Stored data entries:
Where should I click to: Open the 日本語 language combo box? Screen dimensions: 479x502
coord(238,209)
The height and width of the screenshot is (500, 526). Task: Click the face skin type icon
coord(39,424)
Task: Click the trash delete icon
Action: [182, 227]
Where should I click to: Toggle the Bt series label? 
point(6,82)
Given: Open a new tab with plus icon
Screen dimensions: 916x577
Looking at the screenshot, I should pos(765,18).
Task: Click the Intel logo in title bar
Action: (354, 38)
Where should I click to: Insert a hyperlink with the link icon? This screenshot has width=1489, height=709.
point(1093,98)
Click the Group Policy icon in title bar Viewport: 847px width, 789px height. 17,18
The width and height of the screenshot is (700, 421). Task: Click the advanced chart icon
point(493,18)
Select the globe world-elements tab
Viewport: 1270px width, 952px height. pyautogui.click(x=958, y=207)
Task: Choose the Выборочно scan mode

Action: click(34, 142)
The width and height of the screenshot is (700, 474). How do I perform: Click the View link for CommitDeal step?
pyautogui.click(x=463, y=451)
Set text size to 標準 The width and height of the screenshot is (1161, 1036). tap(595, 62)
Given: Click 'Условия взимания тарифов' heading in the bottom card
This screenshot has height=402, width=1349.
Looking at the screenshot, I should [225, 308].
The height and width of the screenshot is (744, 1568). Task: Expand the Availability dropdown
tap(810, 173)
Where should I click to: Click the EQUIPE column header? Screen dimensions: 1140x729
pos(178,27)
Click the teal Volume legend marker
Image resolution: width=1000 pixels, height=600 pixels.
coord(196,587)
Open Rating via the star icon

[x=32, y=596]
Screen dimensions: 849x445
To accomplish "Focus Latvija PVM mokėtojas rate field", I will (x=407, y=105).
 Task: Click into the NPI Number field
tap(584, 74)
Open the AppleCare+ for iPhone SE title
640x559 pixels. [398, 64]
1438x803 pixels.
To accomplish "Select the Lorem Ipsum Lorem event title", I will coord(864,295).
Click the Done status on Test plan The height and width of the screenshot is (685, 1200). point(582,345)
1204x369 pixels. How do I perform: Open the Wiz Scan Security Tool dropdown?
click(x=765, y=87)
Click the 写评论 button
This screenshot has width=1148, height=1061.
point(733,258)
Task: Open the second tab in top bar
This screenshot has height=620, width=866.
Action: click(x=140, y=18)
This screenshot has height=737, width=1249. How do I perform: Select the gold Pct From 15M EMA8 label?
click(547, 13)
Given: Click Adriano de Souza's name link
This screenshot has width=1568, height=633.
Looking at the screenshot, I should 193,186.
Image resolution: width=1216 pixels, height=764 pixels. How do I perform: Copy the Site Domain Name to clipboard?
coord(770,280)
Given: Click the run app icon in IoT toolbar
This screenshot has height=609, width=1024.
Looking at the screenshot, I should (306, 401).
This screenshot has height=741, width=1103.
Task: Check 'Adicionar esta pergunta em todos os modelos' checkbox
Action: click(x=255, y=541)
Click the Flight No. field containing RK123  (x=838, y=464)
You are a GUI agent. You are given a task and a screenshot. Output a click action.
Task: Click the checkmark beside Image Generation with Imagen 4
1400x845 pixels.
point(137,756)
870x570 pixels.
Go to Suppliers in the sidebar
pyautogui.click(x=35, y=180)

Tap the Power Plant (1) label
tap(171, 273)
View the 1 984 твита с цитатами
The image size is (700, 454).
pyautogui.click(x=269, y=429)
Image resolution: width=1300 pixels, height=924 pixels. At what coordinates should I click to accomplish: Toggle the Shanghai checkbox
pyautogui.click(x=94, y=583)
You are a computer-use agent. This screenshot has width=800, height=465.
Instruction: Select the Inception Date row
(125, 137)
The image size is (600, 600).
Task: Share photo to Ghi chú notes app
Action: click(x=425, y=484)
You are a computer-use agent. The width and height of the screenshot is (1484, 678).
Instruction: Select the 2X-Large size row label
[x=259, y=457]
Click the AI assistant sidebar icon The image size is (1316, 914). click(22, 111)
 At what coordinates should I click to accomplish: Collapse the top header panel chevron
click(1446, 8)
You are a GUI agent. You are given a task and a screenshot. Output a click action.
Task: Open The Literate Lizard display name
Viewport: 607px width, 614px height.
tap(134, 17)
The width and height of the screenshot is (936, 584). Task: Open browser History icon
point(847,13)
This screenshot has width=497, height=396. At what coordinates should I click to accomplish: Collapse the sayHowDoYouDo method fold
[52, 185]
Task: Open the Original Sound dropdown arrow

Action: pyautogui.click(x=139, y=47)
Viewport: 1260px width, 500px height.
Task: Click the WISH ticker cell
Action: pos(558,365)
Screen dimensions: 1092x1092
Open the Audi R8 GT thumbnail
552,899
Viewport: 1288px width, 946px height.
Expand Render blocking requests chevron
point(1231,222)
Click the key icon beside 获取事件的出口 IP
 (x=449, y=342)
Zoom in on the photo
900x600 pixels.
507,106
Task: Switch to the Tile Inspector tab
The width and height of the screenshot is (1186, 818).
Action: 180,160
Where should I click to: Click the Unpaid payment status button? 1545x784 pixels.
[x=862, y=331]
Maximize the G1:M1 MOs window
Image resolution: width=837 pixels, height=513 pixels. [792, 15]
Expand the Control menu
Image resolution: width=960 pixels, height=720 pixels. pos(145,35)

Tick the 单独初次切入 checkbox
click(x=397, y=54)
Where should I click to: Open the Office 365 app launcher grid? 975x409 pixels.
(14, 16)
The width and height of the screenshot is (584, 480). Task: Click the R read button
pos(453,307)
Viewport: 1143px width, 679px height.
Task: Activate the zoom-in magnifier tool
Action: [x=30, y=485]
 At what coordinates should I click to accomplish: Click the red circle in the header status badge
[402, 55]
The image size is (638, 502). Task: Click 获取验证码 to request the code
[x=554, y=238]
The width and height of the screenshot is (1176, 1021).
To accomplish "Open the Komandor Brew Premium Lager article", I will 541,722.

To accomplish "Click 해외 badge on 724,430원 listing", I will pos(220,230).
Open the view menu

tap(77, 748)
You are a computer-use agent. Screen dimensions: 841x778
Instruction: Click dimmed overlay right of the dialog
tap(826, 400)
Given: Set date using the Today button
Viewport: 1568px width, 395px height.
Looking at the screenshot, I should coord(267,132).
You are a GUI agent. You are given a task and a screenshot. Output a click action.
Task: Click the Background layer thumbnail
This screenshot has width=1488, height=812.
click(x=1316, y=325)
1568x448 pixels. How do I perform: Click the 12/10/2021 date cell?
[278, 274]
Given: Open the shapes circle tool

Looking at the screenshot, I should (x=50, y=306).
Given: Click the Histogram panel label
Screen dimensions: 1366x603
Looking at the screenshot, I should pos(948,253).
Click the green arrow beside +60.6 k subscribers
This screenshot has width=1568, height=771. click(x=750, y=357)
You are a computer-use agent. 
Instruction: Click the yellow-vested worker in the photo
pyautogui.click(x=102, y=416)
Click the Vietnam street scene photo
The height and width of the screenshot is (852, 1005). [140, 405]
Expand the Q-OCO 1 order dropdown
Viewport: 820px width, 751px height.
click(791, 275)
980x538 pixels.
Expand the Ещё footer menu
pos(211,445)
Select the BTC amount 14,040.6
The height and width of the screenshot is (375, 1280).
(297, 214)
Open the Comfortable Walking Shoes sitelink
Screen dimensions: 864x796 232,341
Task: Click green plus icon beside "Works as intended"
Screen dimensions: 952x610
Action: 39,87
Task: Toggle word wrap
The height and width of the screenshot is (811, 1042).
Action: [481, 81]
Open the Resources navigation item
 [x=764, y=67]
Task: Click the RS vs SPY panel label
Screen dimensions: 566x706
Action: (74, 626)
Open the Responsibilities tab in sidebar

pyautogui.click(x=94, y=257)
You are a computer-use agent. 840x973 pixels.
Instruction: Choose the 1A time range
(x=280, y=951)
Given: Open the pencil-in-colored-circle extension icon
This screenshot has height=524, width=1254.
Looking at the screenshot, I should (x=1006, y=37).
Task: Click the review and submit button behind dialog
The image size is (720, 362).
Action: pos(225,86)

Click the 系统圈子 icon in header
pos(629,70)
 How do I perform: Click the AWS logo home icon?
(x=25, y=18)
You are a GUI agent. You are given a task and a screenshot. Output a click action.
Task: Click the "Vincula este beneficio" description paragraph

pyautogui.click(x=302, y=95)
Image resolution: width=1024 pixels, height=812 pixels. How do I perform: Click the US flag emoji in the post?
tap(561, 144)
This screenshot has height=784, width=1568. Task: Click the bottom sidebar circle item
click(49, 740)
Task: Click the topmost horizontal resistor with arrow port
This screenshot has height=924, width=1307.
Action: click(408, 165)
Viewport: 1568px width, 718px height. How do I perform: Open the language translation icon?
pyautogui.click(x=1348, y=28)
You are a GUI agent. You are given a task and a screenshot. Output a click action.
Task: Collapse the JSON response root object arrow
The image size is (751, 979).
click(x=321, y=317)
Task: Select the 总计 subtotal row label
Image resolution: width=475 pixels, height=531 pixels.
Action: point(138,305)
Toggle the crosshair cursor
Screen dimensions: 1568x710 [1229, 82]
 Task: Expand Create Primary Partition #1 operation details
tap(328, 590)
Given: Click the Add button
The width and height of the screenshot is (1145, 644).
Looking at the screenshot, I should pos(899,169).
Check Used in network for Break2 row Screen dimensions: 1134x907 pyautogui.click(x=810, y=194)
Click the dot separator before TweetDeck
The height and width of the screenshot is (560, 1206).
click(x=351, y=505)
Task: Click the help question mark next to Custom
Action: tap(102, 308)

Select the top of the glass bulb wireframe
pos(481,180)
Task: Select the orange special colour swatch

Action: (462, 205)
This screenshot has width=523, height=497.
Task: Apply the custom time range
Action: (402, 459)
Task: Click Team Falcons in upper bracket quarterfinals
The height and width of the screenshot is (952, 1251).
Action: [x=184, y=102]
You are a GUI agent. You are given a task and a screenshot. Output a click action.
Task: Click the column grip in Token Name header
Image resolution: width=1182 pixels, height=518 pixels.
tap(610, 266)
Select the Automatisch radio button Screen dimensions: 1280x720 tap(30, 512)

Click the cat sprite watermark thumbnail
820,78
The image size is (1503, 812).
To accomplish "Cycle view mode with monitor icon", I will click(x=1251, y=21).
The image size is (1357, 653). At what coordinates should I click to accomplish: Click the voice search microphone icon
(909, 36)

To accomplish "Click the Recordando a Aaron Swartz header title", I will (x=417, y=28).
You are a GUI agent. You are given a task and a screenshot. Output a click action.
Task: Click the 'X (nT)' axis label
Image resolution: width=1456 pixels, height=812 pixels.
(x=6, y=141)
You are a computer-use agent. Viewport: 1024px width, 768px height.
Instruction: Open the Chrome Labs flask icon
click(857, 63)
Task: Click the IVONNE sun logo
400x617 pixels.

- _TASK OBJECTIVE_
Leave out every line above except those from the line with "Instruction: Click the" up to and including the line with "Select the BTC amount 14,040.6", and copy those exactly.

- _OUTPUT FOR THIS EXERCISE_
Instruction: Click the yellow-vested worker in the photo
pyautogui.click(x=102, y=416)
Click the Vietnam street scene photo
The height and width of the screenshot is (852, 1005). [140, 405]
Expand the Q-OCO 1 order dropdown
Viewport: 820px width, 751px height.
click(791, 275)
980x538 pixels.
Expand the Ещё footer menu
pos(211,445)
Select the BTC amount 14,040.6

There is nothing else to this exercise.